Preterm birth is the most common cause of death for children under the age of 5. The genes discovery could help with diagnosis and treatment.
Complications from premature birth can be deadly for infants.
Globally the condition leads to almost
While the risks associated with preterm births are known, the medical community has struggled to decipher why some women were more prone to giving birth before they are due.
A recent study has shed light on this problem by identifying certain genes that appear to be linked to an increased risk for women giving preterm birth, or before 37 weeks’ gestation.
Infants born early are at risk for multiple health conditions, including difficulty breathing, as well as sight and hearing issues.
In the United States, nearly 10 percent of pregnancies end in a preterm birth. Globally, complications related to a preterm birth is the top cause of death for children under the age of 5, according to the WHO.
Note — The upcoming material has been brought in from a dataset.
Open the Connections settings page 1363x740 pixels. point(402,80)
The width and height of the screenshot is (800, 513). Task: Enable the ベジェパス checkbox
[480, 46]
In a recent study published in the New England Journal of Medicine, researchers from the Cincinnati Children’s Hospital Medical Center and other institutions combed through genetic data and surveys from 23andMe to see if certain genes were linked to a risk for preterm birth.
The team looked at 43,568 women who had given birth. About 97 percent were of European descent.
Researchers found that 7 percent, or 3,331, had given birth prematurely.
They also compared these findings with genetic data from 8,000 Nordic women to decipher which genes were most likely to put women at risk for preterm birth.
They found six genes that fit the description.
“We have known for a long time that preterm birth is a combination of genetic and environmental factors. Previous research has suggested that about 30 to 40 percent of the risk for preterm birth is linked to genetic factors. This new study is the first to provide robust information as to what some of those genetic factors actually are,” Dr. Louis Muglia, co-director of the Perinatal Institute at Cincinnati Children’s and co-author of the study, said in a statement.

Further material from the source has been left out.